▶ **Entries shown**
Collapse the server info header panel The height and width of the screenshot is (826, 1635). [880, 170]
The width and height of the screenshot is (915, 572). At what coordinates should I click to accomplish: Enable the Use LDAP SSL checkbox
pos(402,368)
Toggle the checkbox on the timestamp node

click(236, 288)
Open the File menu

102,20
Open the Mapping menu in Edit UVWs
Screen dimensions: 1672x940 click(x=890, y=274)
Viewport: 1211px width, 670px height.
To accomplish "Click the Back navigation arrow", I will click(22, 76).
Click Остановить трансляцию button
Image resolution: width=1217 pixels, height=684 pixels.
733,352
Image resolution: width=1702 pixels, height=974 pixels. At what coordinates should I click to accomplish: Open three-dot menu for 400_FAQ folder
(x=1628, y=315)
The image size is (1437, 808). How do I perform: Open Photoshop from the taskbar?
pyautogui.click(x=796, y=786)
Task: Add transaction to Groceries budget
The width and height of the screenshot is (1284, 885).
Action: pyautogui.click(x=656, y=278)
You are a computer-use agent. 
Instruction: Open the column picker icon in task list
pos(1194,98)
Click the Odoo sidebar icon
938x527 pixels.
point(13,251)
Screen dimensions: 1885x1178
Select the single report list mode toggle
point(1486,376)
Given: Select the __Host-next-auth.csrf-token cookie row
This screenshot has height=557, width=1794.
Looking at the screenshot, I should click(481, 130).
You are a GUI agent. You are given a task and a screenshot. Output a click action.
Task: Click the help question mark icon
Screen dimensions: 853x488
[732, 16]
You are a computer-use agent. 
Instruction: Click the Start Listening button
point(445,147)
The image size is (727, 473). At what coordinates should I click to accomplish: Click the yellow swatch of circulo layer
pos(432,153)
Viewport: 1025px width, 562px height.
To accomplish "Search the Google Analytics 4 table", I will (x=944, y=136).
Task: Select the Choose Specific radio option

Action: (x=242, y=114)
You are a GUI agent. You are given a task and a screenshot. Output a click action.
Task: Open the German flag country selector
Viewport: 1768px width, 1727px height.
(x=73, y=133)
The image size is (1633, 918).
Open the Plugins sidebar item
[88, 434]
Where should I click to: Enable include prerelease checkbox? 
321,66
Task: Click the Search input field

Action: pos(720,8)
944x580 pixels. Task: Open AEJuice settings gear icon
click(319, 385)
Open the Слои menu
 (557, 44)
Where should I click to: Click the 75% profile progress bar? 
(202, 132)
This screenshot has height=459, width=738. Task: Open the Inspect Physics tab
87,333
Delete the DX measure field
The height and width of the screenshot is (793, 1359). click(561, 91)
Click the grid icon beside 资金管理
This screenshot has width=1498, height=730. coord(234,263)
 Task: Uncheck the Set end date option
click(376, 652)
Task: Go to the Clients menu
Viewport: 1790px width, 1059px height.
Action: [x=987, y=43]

▶ **Work item**
Lines with the word "will": report how many there are in the entries, as a bare number.

▶ **Answer to this problem**
2